## [GOAL OF THE EXERCISE]
Your task is to copy every line of the entries that holds the word "Open".

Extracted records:
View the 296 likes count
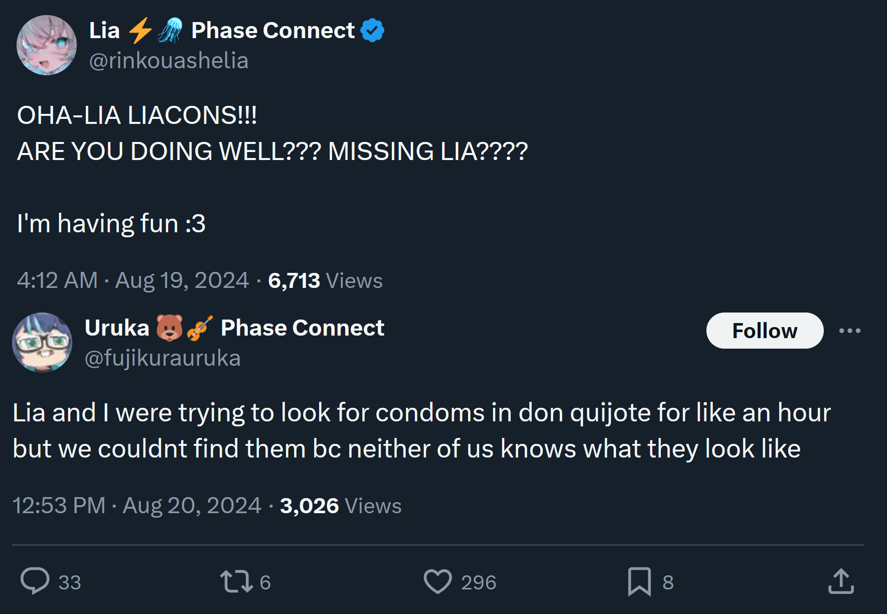 (x=479, y=582)
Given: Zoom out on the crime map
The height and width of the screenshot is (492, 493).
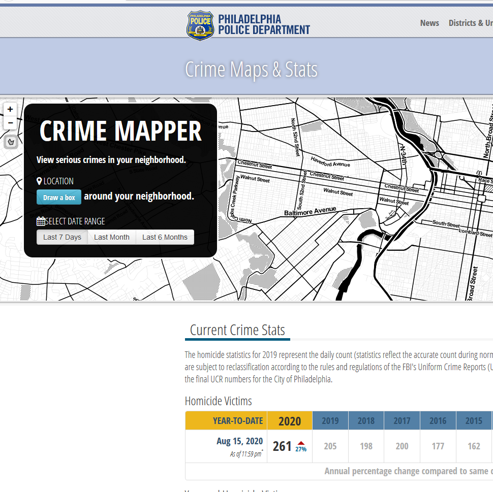Looking at the screenshot, I should (10, 123).
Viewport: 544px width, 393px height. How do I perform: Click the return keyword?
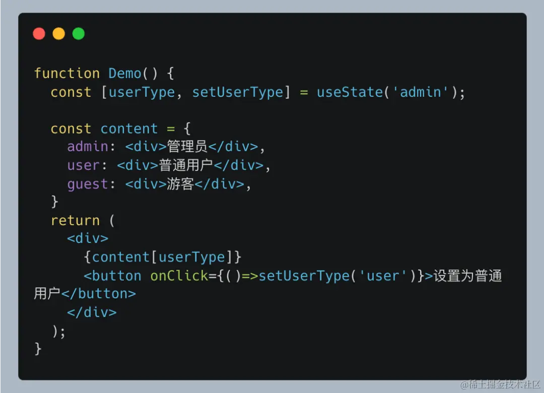75,221
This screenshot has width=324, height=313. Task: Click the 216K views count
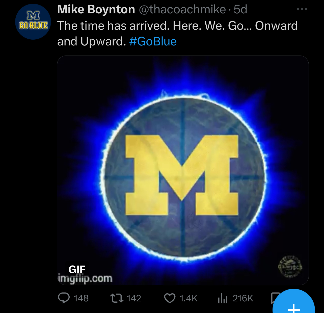pos(243,298)
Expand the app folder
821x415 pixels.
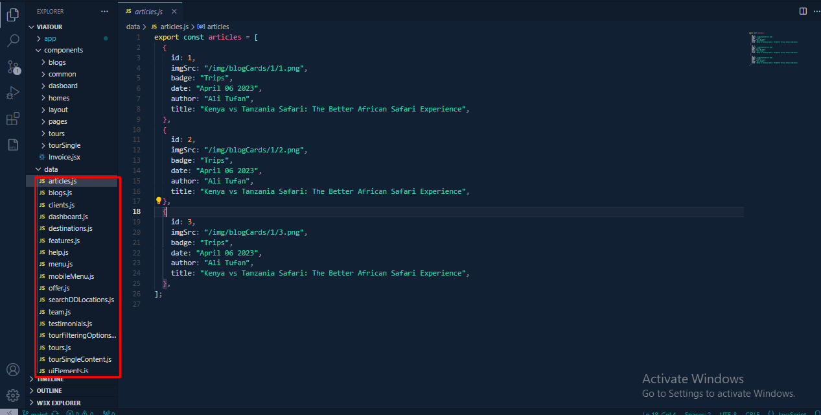pos(50,38)
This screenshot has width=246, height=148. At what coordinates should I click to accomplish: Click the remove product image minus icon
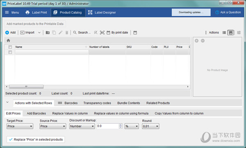point(203,41)
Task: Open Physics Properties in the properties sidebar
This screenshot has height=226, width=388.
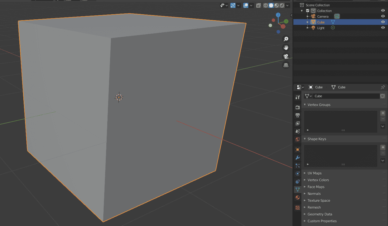Action: pyautogui.click(x=297, y=174)
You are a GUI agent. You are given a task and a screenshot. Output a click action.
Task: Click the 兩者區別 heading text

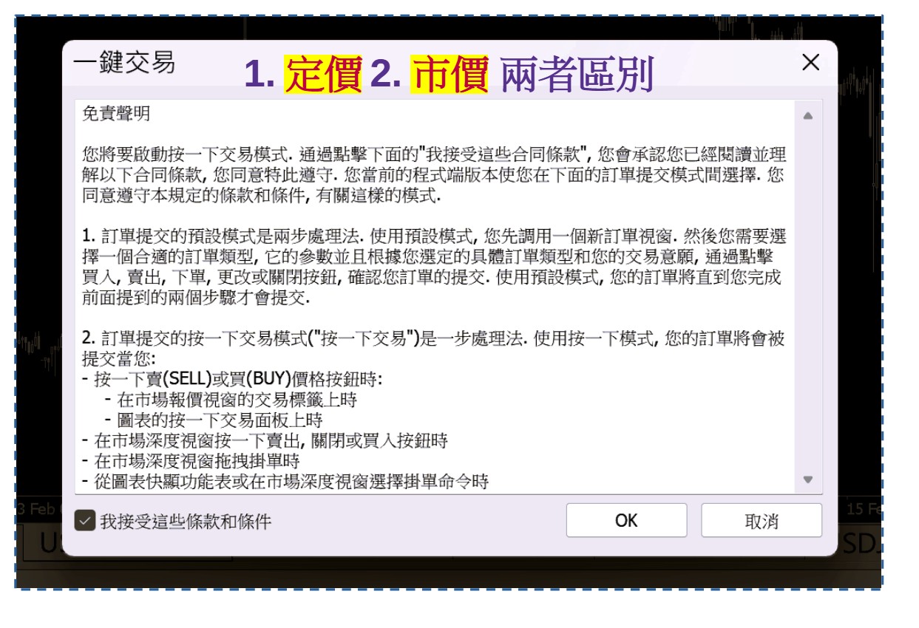click(x=577, y=75)
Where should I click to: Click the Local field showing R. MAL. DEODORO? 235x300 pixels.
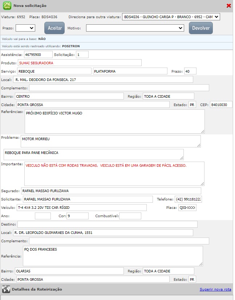(103, 80)
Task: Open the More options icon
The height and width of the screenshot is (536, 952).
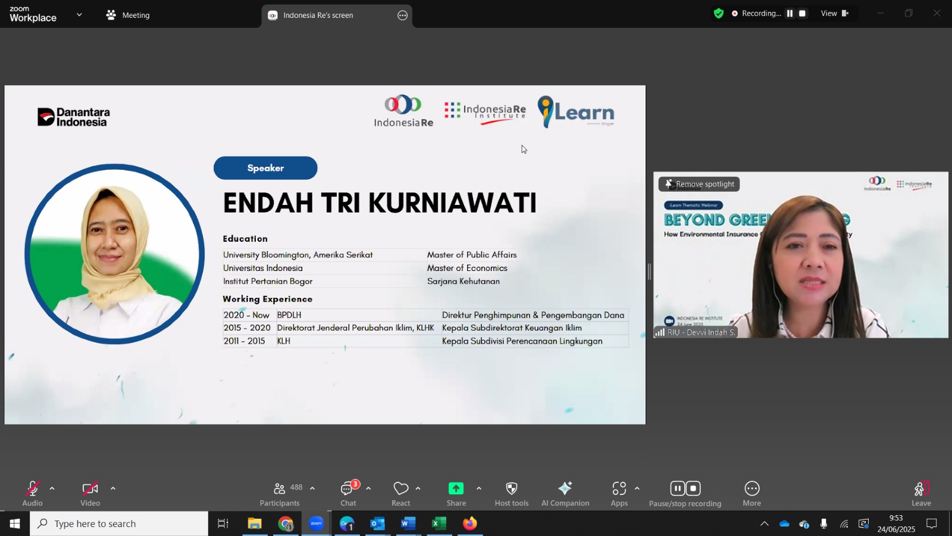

## [SOLUTION FOR THIS PROBLEM]
Task: Open Physics Properties in the properties sidebar
Task: Open the More options icon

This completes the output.